I looked at Ames who folded his arms and waited to see where this was going.

“Okay, I thought. Live and let live, but no tangelo tree dropping fruit on my property and no lard ass dipping almost naked in her hot tub and spying on me. Are you following this?”

“Yes,” I lied. “Go on.”

“Okay, then came the mailbox,” he said. “Deed restricted community. My mailbox didn’t meet their rules. They turned me in. I was given a written order to move my mailbox back and get it repaired. But that’s not what you want to hear.”

“No,” I agreed.

“You want to know about her,” he said, tapping the bat on the floor. He reminded me a little of Fred Astaire tapping a black cane before he went into a dance.

“Yes,” I said.

“Well, I got the dog,” he said. “No restrictions on dogs. Only have to clean up after them, keep them leashed if you walk them. I got a dog. I got a pit bull. Staked him in the yard so he could reach the property line. He could go right up to that fucking hot tub. So she started the calls. Got a lawyer. Said the dog smelled up the neighborhood even though I cleaned up after him. They are out to get me and you have to stop them. I can get a lawyer too.”

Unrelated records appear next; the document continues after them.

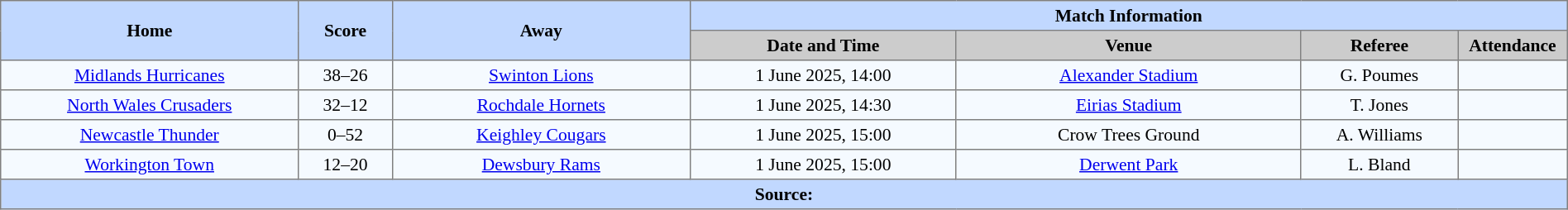
T. Jones (1379, 105)
38–26 (346, 75)
Dewsbury Rams (541, 165)
Venue (1128, 45)
32–12 (346, 105)
G. Poumes (1379, 75)
Keighley Cougars (541, 135)
A. Williams (1379, 135)
Attendance (1513, 45)
Crow Trees Ground (1128, 135)
North Wales Crusaders (150, 105)
Match Information (1128, 16)
1 June 2025, 14:00 (823, 75)
Rochdale Hornets (541, 105)
Away (541, 31)
Alexander Stadium (1128, 75)
Date and Time (823, 45)
Referee (1379, 45)
0–52 (346, 135)
Home (150, 31)
Derwent Park (1128, 165)
Workington Town (150, 165)
Swinton Lions (541, 75)
Eirias Stadium (1128, 105)
Score (346, 31)
Midlands Hurricanes (150, 75)
Newcastle Thunder (150, 135)
L. Bland (1379, 165)
Source: (784, 194)
12–20 (346, 165)
1 June 2025, 14:30 (823, 105)
From the cell containing the given text, extract its center point as [x, y] coordinate. 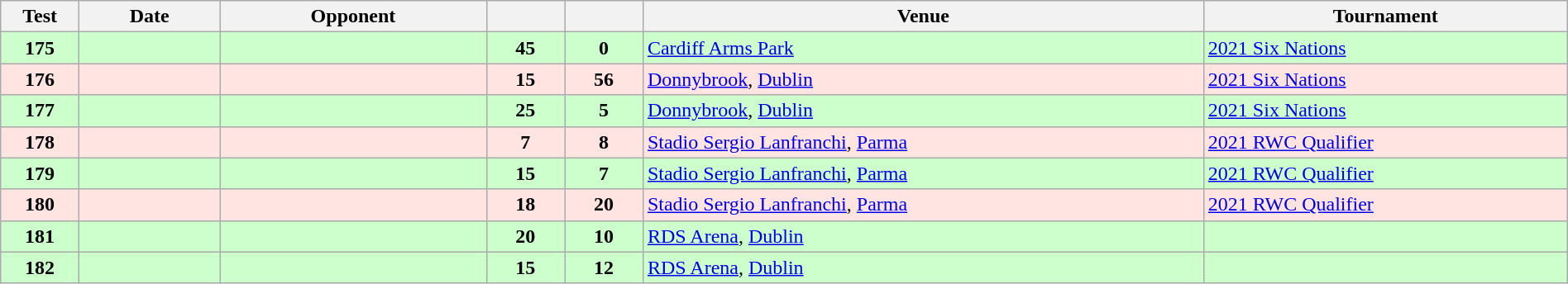
Date [149, 17]
179 [40, 174]
18 [526, 205]
177 [40, 111]
56 [604, 79]
181 [40, 237]
Opponent [353, 17]
Venue [923, 17]
178 [40, 142]
Test [40, 17]
10 [604, 237]
Cardiff Arms Park [923, 48]
0 [604, 48]
Tournament [1385, 17]
25 [526, 111]
182 [40, 268]
180 [40, 205]
176 [40, 79]
8 [604, 142]
12 [604, 268]
175 [40, 48]
5 [604, 111]
45 [526, 48]
Output the (x, y) coordinate of the center of the cell containing the given text.  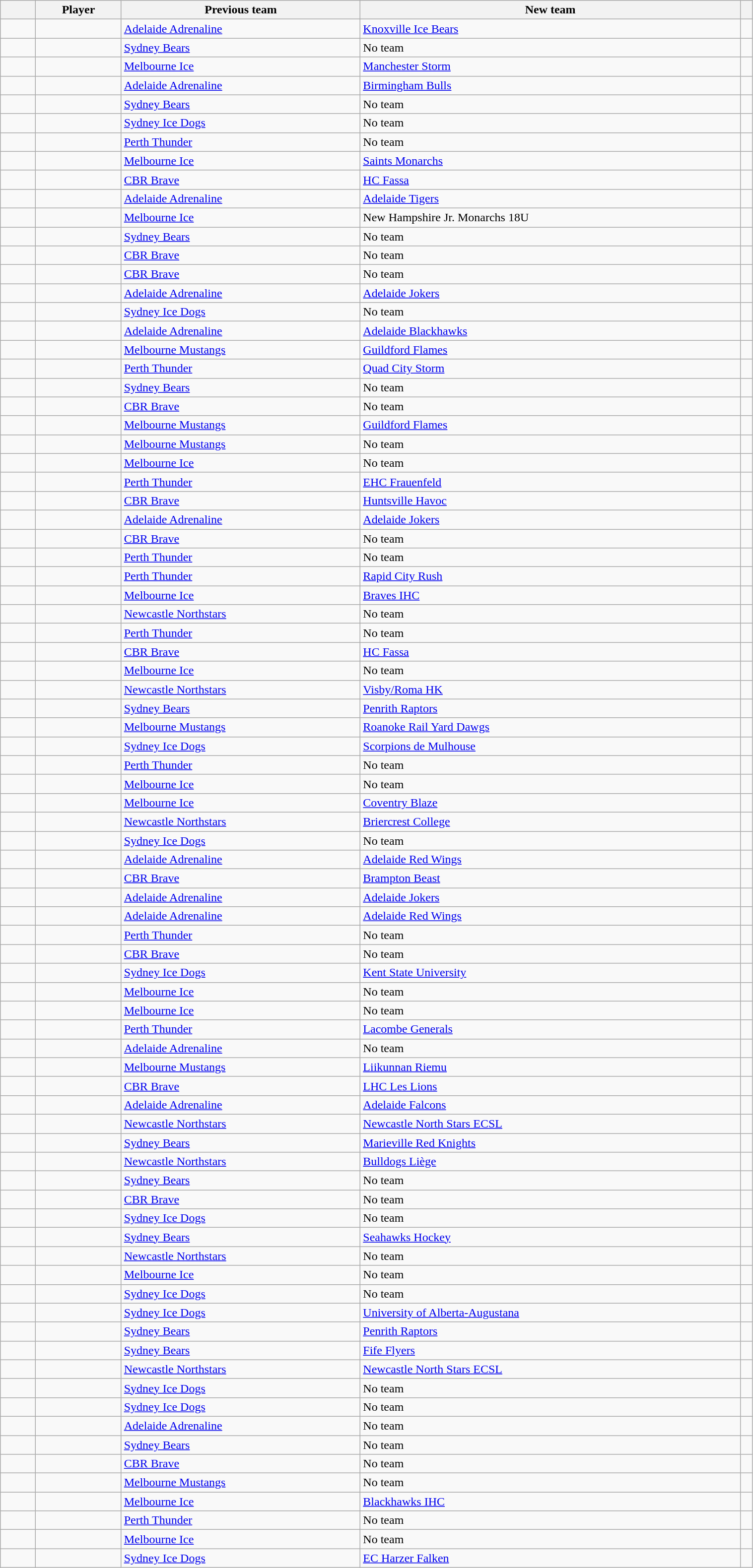
Scorpions de Mulhouse (550, 747)
Roanoke Rail Yard Dawgs (550, 728)
Coventry Blaze (550, 803)
New team (550, 10)
Knoxville Ice Bears (550, 29)
EC Harzer Falken (550, 1559)
Seahawks Hockey (550, 1238)
Braves IHC (550, 596)
Adelaide Falcons (550, 1105)
Fife Flyers (550, 1351)
LHC Les Lions (550, 1087)
Kent State University (550, 973)
Saints Monarchs (550, 161)
Adelaide Tigers (550, 199)
Previous team (241, 10)
Player (78, 10)
New Hampshire Jr. Monarchs 18U (550, 217)
University of Alberta-Augustana (550, 1313)
Bulldogs Liège (550, 1163)
Lacombe Generals (550, 1030)
Manchester Storm (550, 67)
Birmingham Bulls (550, 85)
Brampton Beast (550, 879)
Adelaide Blackhawks (550, 331)
Briercrest College (550, 822)
EHC Frauenfeld (550, 482)
Quad City Storm (550, 369)
Visby/Roma HK (550, 690)
Huntsville Havoc (550, 501)
Marieville Red Knights (550, 1143)
Blackhawks IHC (550, 1503)
Liikunnan Riemu (550, 1068)
Rapid City Rush (550, 577)
Search for the cell housing the specified text and yield its [x, y] center coordinate. 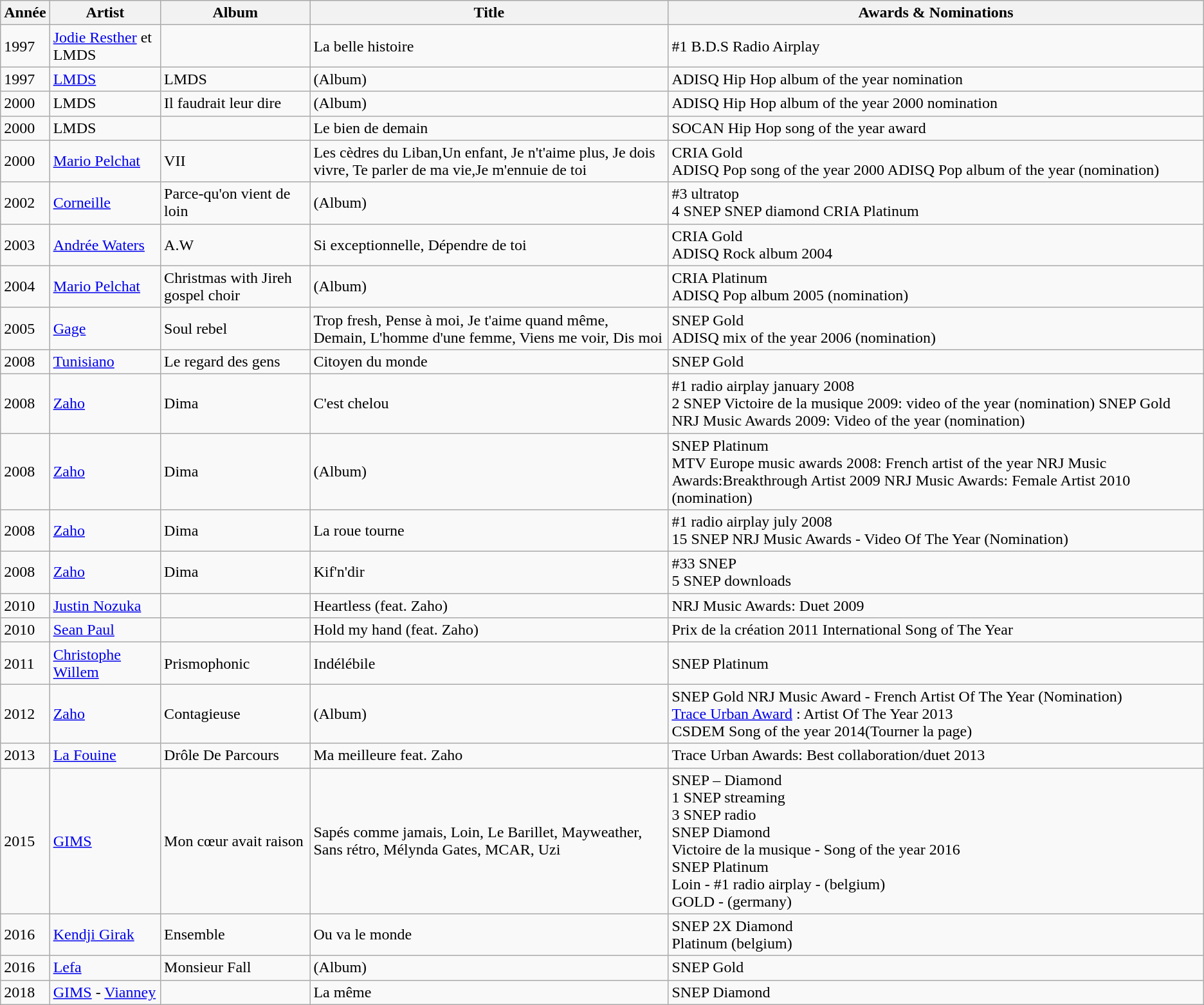
Jodie Resther et LMDS [105, 46]
GIMS [105, 841]
Année [25, 13]
#1 radio airplay july 200815 SNEP NRJ Music Awards - Video Of The Year (Nomination) [936, 531]
SNEP 2X DiamondPlatinum (belgium) [936, 935]
2003 [25, 244]
Corneille [105, 203]
#1 B.D.S Radio Airplay [936, 46]
Ensemble [235, 935]
Album [235, 13]
2012 [25, 714]
#33 SNEP5 SNEP downloads [936, 572]
Les cèdres du Liban,Un enfant, Je n't'aime plus, Je dois vivre, Te parler de ma vie,Je m'ennuie de toi [489, 161]
Sean Paul [105, 630]
SNEP GoldADISQ mix of the year 2006 (nomination) [936, 328]
Citoyen du monde [489, 361]
La belle histoire [489, 46]
Prismophonic [235, 664]
A.W [235, 244]
GIMS - Vianney [105, 992]
Lefa [105, 968]
2002 [25, 203]
Hold my hand (feat. Zaho) [489, 630]
La même [489, 992]
Christophe Willem [105, 664]
ADISQ Hip Hop album of the year nomination [936, 79]
Kif'n'dir [489, 572]
Le regard des gens [235, 361]
Drôle De Parcours [235, 756]
Parce-qu'on vient de loin [235, 203]
SNEP Diamond [936, 992]
Gage [105, 328]
Trace Urban Awards: Best collaboration/duet 2013 [936, 756]
CRIA GoldADISQ Rock album 2004 [936, 244]
Kendji Girak [105, 935]
CRIA GoldADISQ Pop song of the year 2000 ADISQ Pop album of the year (nomination) [936, 161]
2015 [25, 841]
La Fouine [105, 756]
Mon cœur avait raison [235, 841]
Tunisiano [105, 361]
Le bien de demain [489, 128]
#3 ultratop4 SNEP SNEP diamond CRIA Platinum [936, 203]
La roue tourne [489, 531]
CRIA PlatinumADISQ Pop album 2005 (nomination) [936, 287]
Soul rebel [235, 328]
Il faudrait leur dire [235, 104]
Ou va le monde [489, 935]
Artist [105, 13]
Sapés comme jamais, Loin, Le Barillet, Mayweather, Sans rétro, Mélynda Gates, MCAR, Uzi [489, 841]
Ma meilleure feat. Zaho [489, 756]
Andrée Waters [105, 244]
Prix de la création 2011 International Song of The Year [936, 630]
Indélébile [489, 664]
SNEP Platinum [936, 664]
Justin Nozuka [105, 606]
2005 [25, 328]
Contagieuse [235, 714]
2018 [25, 992]
2011 [25, 664]
2013 [25, 756]
Christmas with Jireh gospel choir [235, 287]
ADISQ Hip Hop album of the year 2000 nomination [936, 104]
2004 [25, 287]
C'est chelou [489, 403]
Awards & Nominations [936, 13]
NRJ Music Awards: Duet 2009 [936, 606]
Heartless (feat. Zaho) [489, 606]
VII [235, 161]
Si exceptionnelle, Dépendre de toi [489, 244]
Trop fresh, Pense à moi, Je t'aime quand même, Demain, L'homme d'une femme, Viens me voir, Dis moi [489, 328]
SOCAN Hip Hop song of the year award [936, 128]
Title [489, 13]
Monsieur Fall [235, 968]
Locate the cell with the specified text and output its (x, y) center coordinate. 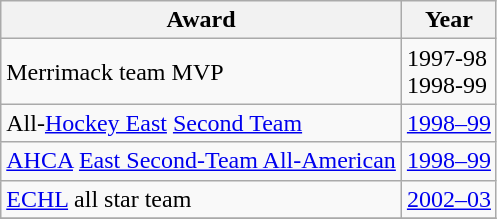
Merrimack team MVP (202, 72)
ECHL all star team (202, 199)
All-Hockey East Second Team (202, 123)
1997-981998-99 (448, 72)
AHCA East Second-Team All-American (202, 161)
Award (202, 20)
Year (448, 20)
2002–03 (448, 199)
Capture the cell that displays the provided text and extract its (x, y) central coordinate. 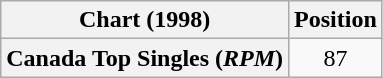
Position (336, 20)
Chart (1998) (145, 20)
Canada Top Singles (RPM) (145, 58)
87 (336, 58)
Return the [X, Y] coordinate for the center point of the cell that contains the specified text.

“What the hell are you talking about?” Ames asked.

“The bitch next door,” Merrymen repeated. “I called to get her to shut up and that’s why the fuck you’re here for Chrissake.”

“You’re Michael Merrymen?” I asked.

“Yeah, funny,” he said. “My son and me are the Merrymen of Sherwood Forest.”

“Your son?” Tasked. “He’s Mickey?”

“Michael Junior,” he said. “Works for me at the Burger King. I’m the manager. What the hell are you talking about? Did they make an Internet search for the two dumbest deputies in the county and come up with you?”

Ames looked at me. He had a low boiling point but he didn’t show it. He looked calm. He always looked calm even when he was gun to gun with someone who might want to end his life. This time the someone had a baseball bat, but Ames didn’t care. Loyalty and dignity were important to him above all things and I had the feeling though he was giving away about thirty years and a baseball bat, Michael Merrymen might be in trouble.

“We’re not deputies,” I said, pleading with my eyes for Ames to stay put. “We’re looking for your son.”